When a chemical oxidation process by an SPM are compared with the second APM wet treatment process 54, the second APM wet treatment process 54 can perform the process using a comparatively low temperature chemical solution.
Moreover, the first APM cleaning process 52 is effective in removing the pollution of the surface of the wafer 1, but is not indispensable (a bypass process 1(a)).
5. Explanation of a modified example of the device structure (mainly FIG. 23). In this section, a modified planar layout of the polysilicon plug 7 in FIG. 3 is explained.
FIG. 23 is an expanded plan view corresponding to the region R2 cut out from the region near the half cell in FIG. 2 for explaining a modified device structure corresponding to FIG. 3. In accordance with this, a modified device structure is explained.
As shown in FIG. 23, two polysilicon plugs 7 in FIG. 3 are set to be one polysilicon plug 7 that is zigzag in a plane in the example. This zigzag is selected to gain an area efficiency.

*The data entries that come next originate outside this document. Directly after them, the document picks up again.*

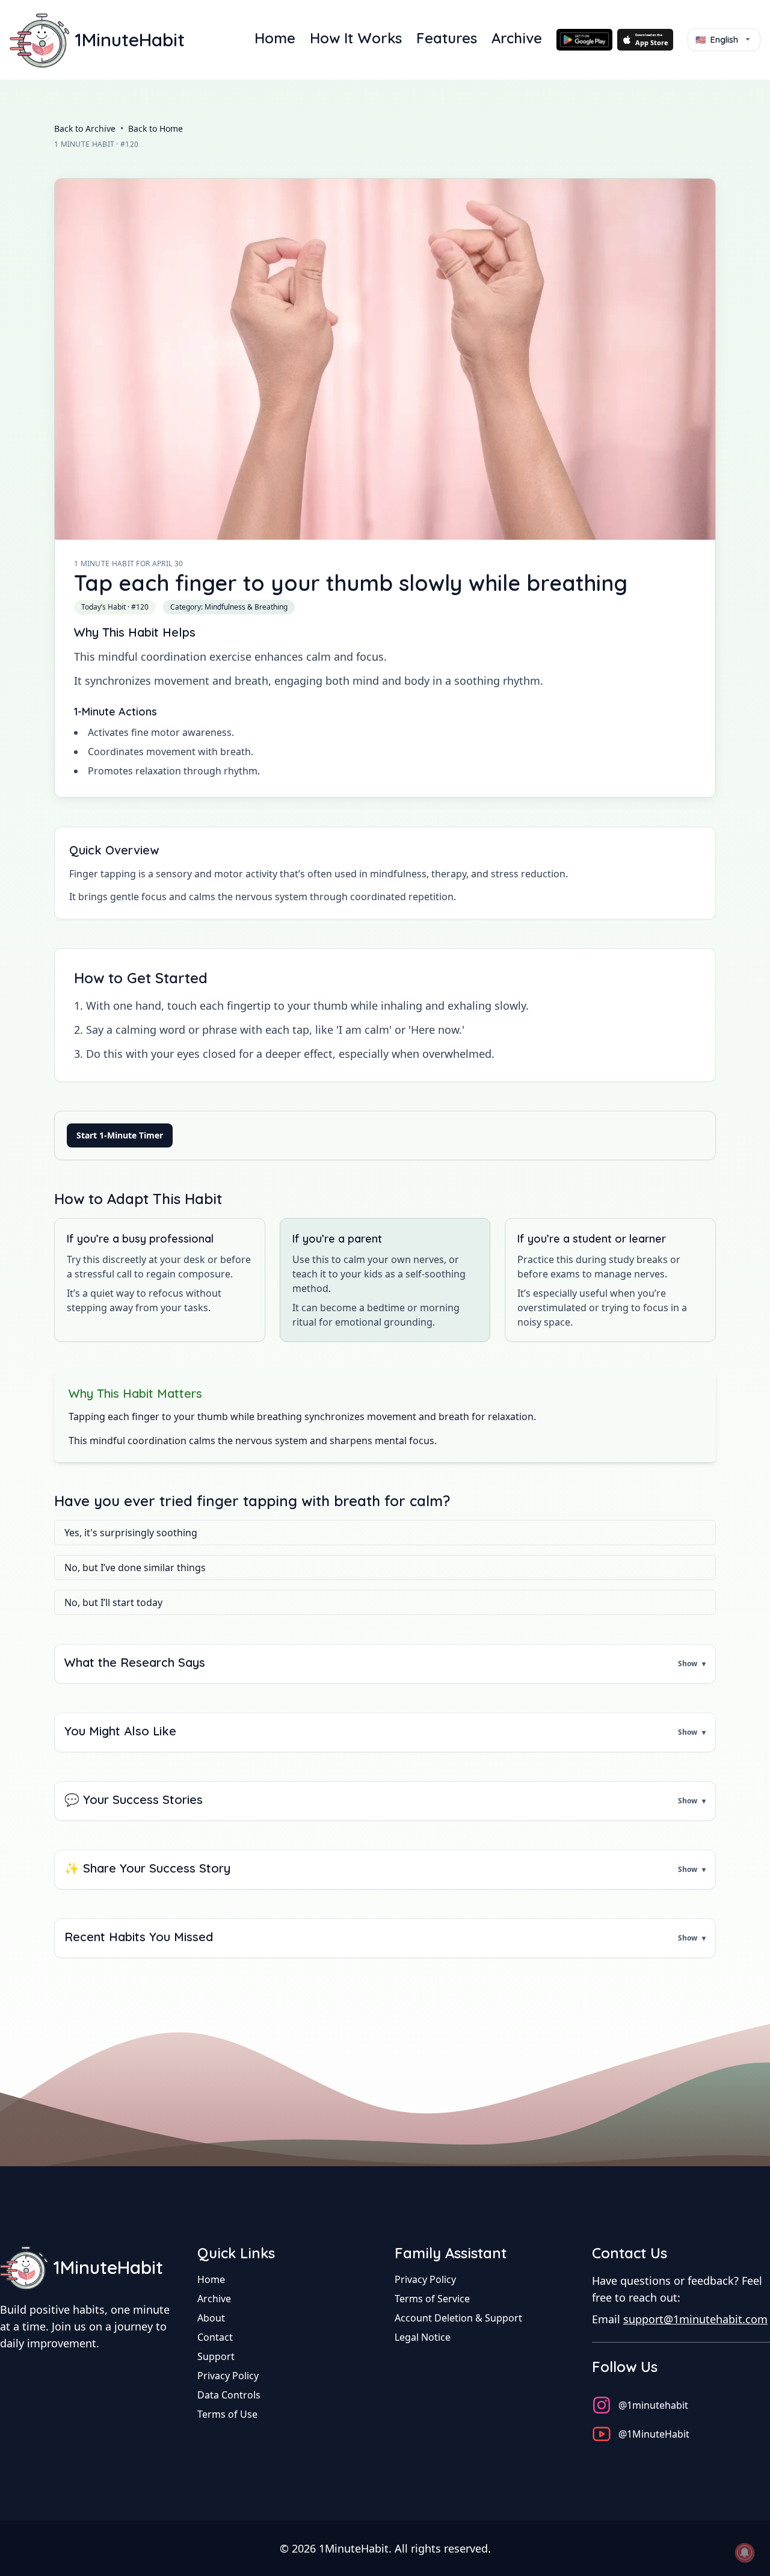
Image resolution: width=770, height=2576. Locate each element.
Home (274, 38)
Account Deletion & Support (458, 2317)
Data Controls (228, 2394)
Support (216, 2356)
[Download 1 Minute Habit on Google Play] (584, 40)
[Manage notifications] (744, 2552)
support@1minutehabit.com (695, 2319)
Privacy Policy (228, 2375)
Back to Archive (85, 128)
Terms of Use (227, 2414)
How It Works (356, 38)
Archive (516, 38)
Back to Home (155, 128)
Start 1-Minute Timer (119, 1135)
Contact (215, 2337)
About (211, 2317)
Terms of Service (432, 2298)
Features (446, 38)
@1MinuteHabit (653, 2434)
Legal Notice (423, 2337)
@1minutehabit (653, 2405)
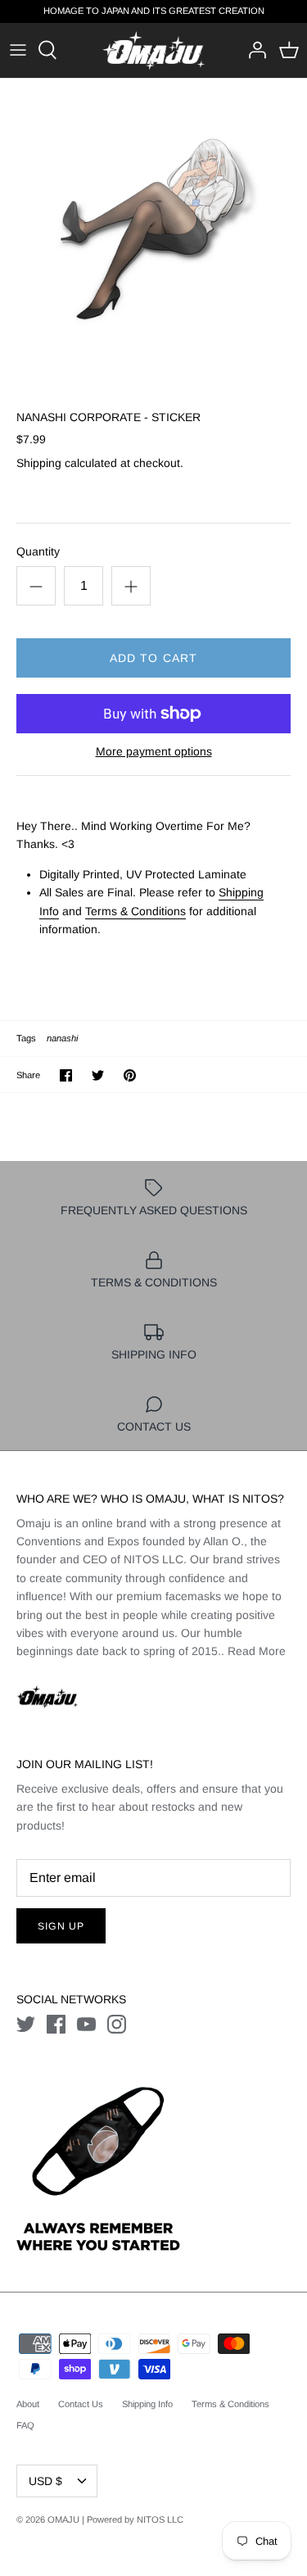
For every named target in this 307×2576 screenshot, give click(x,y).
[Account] (253, 50)
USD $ (45, 2481)
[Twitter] (25, 2024)
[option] (153, 232)
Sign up (61, 1926)
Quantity (38, 551)
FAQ (25, 2425)
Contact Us (80, 2404)
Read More (257, 1651)
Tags (26, 1038)
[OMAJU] (153, 50)
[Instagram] (116, 2024)
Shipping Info (147, 2404)
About (27, 2404)
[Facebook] (56, 2024)
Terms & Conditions (135, 911)
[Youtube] (86, 2024)
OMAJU (63, 2519)
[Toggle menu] (18, 50)
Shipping (38, 462)
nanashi (62, 1038)
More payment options (154, 751)
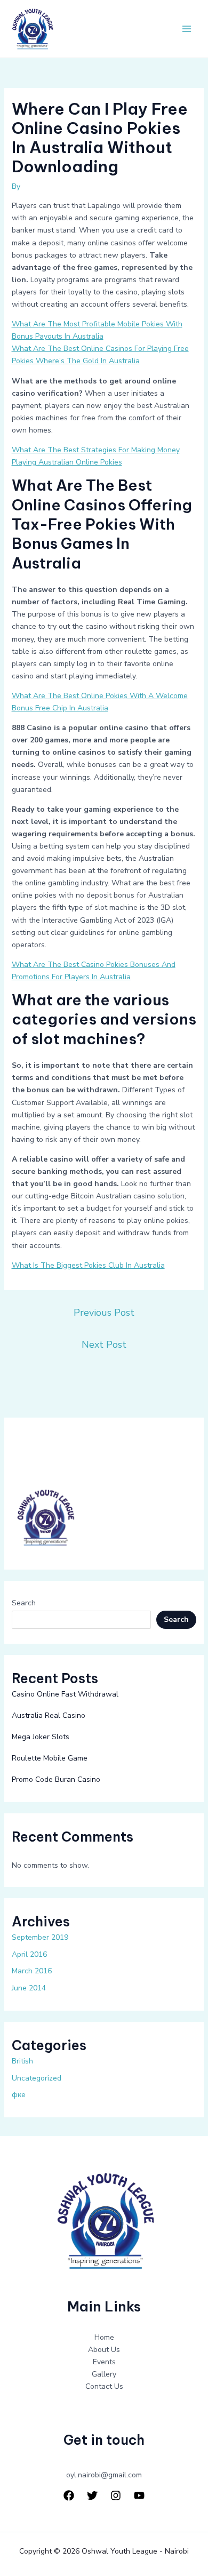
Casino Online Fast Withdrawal (65, 1694)
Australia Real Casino (48, 1715)
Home (104, 2337)
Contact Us (104, 2386)
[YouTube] (139, 2495)
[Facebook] (68, 2495)
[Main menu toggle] (186, 29)
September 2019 (40, 1937)
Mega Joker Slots (40, 1737)
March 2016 (32, 1971)
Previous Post (104, 1312)
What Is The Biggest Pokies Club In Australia (88, 1265)
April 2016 (29, 1954)
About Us (104, 2350)
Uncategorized (36, 2078)
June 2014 (29, 1988)
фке (19, 2095)
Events (104, 2362)
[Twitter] (92, 2495)
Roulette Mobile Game (49, 1758)
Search (24, 1603)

6. Consideration and a complementary explanation regarding the embodiments (including modified examples) (mainly FIGS. 27 and 28). FIG. 27 is a cross-sectional SEM (Scanning Electron Micrograph) which shows the region near the silicon plug of the semiconductor device in the manufacturing method of a semiconductor device in accordance with the embodiment of the present application. FIG. 28 is a cross-sectional SEM (Scanning Electron Micrograph) of the region near the silicon plug of a semiconductor device by a cleaning step in comparative example (corresponding to the bypass process 3(c)) (a cleaning step without the second APM cleaning in FIG. 5). In accordance with these, a complementary explanation and consideration regarding the embodiments (including modified examples) are performed.

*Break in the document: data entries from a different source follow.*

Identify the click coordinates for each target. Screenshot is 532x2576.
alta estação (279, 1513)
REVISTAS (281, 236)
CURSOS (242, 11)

FIG. 28 corresponds to comparative example. Only the second APM wet treatment step 54 is skipped as the bypass process 3(c), although other conditions are the same as those for the above-mentioned embodiment. Polysilicon is embedded in a state that no oxide film exists on the silicon surface in the trench 10. A black part of the polysilicon plug part in FIG. 28 shows that solid phase epitaxy grows. In contrast, according to FIG. 27, almost no solid phase epitaxy grows on the sample into which the embedding polysilicon is embedded, as the embodiment, in the state where the thin silicon oxide-based film 35 (a thin silicon oxide film) exists. The reason for this is considered that the thin oxide film prevents the growth of solid epitaxy of the polysilicon plug part, which occurs along with a high temperature heat treatment (heat treatments performed at 800° C. or more such as an STI formation process, gate oxidation and an activating annealing after ion implantation).
7. Summary
The invention made by the present inventor is explained specifically in accordance with the embodiment. The present invention is not limited to it, but may be changed variously in a range that does not deviate from the purport.
In the embodiment, the case where the LDMOSFET is the LDMOSFET portion or the LDMOSFET forming portion of the semiconductor integrated circuit device is explained specifically. But the invention is not limited to it and the LDMOSFET may be formed as an individual device.